Reputation: 166
I would like to take an html document and traverse the <body>
part of the document with its children. I see lots of examples to get a subtree via xpath or tag name but this doesn't seem to give the children.
import lxml
from lxml import html, etree
html3 = "<html><head><title>test<body><h1>page title</h3><p>some text</p>"
root = lxml.html.fromstring(html3)
tree = etree.ElementTree(root)
for el in root.iter():
# do something
print(el.text, tree.getpath(el))
This will output
None /html
None /html/head
test /html/head/title
None /html/body
page title /html/body/h1
some text /html/body/p
I would like only
page title /html/body/h1
some text /html/body/p
Any help gratefully received.
Upvotes: 1
Views: 1823
Reputation: 339
It seems that your html code has an invalid format, I just wrote a little program with beautifuSoup that maybe you can use to modify for your purpose:
from bs4 import BeautifulSoup
html3 = "<html><head><title>test</title></head><body><h1>page title</h1><p>some text</p><body></html>"

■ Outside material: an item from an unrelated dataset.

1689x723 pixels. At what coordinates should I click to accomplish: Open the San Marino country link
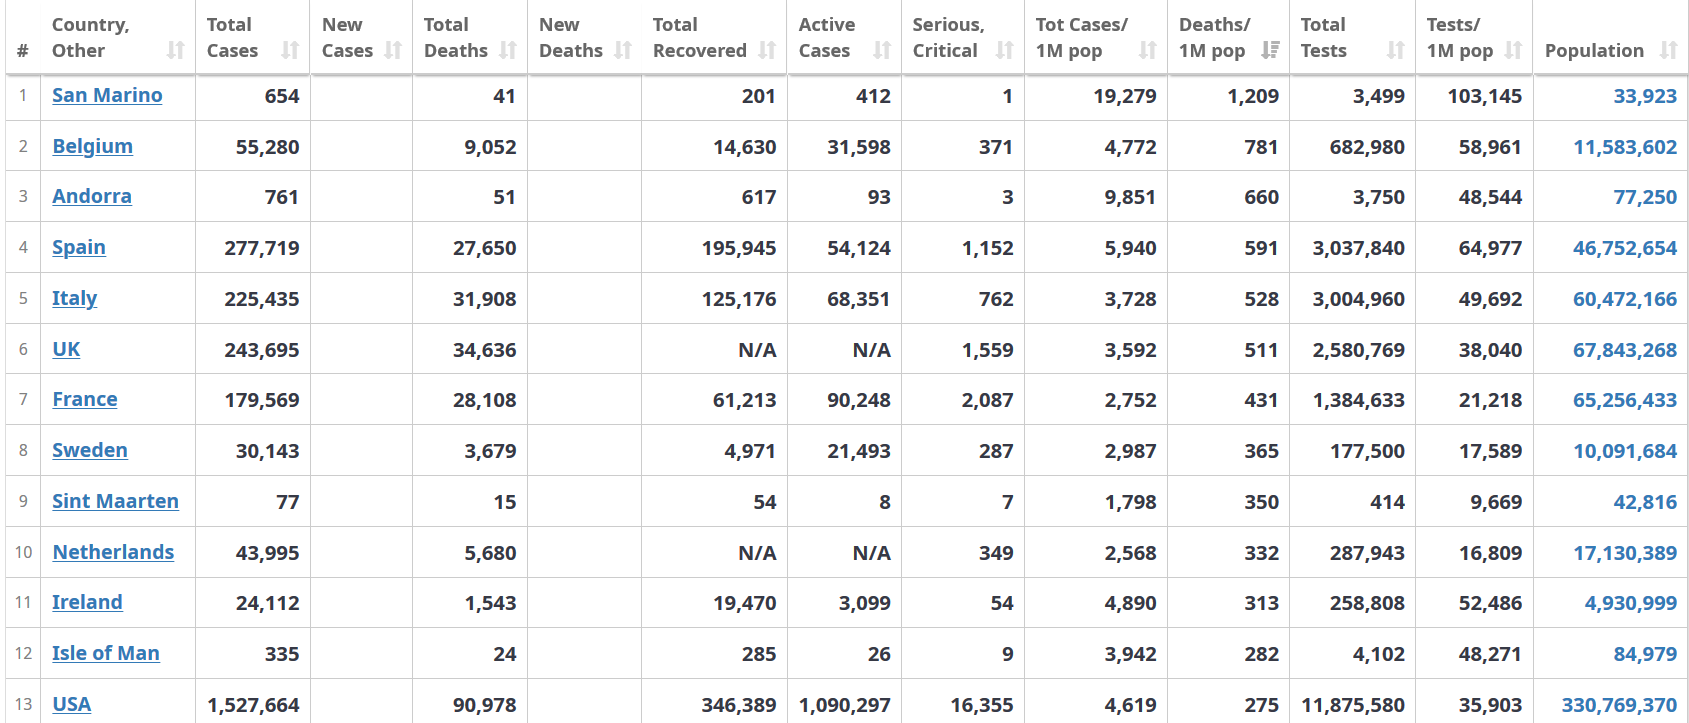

soup = BeautifulSoup(html3, "html5lib")
body = soup.find('body')
for item in body.findChildren():
print(item)
Output
<h1>page title</h1>
<p>some text</p>
Upvotes: 0
Reputation: 106
I had similar difficulty, then I figured that each etree node has an iterator if its parent using which you can traverse
for instance, root here will give you the body using that you can iterate each element of body
from lxml import etree
parser = etree.HTMLParser()
tree = etree.parse('yourdocument.html', parser)
root = tree.xpath('/html/body/')[0]
for i in root.getiterator():
print(i.tag,i.text)
Upvotes: 2